The most obvious form of ordinal measurement is rank-ordering. In order to get the feel of this form of measurement, please take a moment to arrange the items that were just mentioned(i) enjoying a good family life, (ii) enjoying good friends, (iii) achieving career success, and (iv) having plenty of moneyin accordance with how important a role they play in your aims and hopes for what your life will be ten or fifteen years from now. Give the most important item the rank of "1", the second most important item the rank of "2", and so on. And then, having done it, reflect upon whether this particular measure of your life priorities, incomplete though it certainly is, would be capable of telling an outside observer anything about you that is worth knowing. Assuming that you have performed the rank-ordering seriously and honestly, I think you will agree that the answer is yes. If your rank-ordering ended up as
(1) family; (2) friends; (3) career; (4) money|
it says one thing about you; and if it ended up as
(1) money; (2) career; (3) friends; (4) family|
it surely says something quite different. Clearly this form of measurement is quite a lot weaker than the measurement of inches of width, pounds of weight, and so forth, but is a potentially useful form of measurement all the same. The key to using it well is to understand its limitations.

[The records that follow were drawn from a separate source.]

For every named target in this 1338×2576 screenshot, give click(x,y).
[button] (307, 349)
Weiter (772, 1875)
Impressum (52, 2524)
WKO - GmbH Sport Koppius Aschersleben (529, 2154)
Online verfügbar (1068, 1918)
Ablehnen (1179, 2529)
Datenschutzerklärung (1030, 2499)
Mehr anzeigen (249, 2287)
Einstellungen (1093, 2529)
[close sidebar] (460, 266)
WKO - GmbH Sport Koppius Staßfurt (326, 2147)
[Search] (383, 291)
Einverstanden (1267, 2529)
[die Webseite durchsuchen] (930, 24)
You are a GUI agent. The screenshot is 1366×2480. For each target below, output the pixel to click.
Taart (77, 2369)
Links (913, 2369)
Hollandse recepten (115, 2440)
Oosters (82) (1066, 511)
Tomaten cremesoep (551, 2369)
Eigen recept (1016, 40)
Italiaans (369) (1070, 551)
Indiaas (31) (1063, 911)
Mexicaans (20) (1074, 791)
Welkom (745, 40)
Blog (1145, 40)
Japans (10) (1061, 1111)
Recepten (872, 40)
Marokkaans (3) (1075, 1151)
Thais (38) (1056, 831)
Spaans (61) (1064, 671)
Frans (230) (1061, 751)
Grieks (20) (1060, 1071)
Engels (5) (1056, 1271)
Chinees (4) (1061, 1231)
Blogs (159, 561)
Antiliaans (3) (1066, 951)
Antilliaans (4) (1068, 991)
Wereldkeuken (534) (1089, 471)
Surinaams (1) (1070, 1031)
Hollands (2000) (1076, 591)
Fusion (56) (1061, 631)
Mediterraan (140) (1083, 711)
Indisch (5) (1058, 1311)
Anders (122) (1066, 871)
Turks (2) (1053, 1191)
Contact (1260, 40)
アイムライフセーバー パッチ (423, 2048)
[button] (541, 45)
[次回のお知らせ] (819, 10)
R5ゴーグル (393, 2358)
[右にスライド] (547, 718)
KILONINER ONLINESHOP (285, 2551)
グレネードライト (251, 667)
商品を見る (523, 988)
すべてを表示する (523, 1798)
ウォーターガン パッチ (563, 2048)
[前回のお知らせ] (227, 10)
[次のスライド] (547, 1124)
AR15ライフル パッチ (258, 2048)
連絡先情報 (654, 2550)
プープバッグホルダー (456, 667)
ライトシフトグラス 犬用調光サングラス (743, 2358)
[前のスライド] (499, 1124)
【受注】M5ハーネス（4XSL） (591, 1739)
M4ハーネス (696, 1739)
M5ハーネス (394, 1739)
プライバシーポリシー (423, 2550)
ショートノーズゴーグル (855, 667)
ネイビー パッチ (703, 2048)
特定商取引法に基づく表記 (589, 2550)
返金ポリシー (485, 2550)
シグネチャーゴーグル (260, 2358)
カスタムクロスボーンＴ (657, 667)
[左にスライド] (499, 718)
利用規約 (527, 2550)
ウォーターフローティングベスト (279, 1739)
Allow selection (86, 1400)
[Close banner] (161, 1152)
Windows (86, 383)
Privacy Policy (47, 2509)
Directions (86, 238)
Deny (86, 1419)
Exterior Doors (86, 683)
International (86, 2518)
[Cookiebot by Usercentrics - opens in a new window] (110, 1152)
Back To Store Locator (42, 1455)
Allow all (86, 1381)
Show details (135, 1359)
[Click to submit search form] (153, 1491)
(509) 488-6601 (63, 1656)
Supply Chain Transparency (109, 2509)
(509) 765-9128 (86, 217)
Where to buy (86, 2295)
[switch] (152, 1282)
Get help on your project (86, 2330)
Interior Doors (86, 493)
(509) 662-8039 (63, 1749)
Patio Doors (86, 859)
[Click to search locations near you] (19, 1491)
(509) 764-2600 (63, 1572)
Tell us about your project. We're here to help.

The central limitation of rank-order scales is simply that the successive points on such scales, which in all cases translate down to the ordinal succession "first," "second," "third," and so forth, are not intrinsically separated by equal intervals. Thus, for the hypothetical student who ranks the life-goal items as
(1) family; (2) friends; (3) career; (4) money|
there is no reason whatever to suppose that the difference in importance between family and friends is of the same size as the difference in importance between friends and career, or between career and money. Similarly, for any two students whose rankings came out as
Student A: (1) family; (2) friends; (3) career; (4) money|
Student B: (1) family; (2) friends; (3) career; (4) money
we could certainly say for both of them that enjoying good friends appears to be more important than achieving career success, but there would be no reason at all to suppose that the magnitude of the preference was the same for the first student as for the second. It would be entirely possible that the first student regarded friends as only marginally more important than career, while the second considered friends to be quite a lot more important than career.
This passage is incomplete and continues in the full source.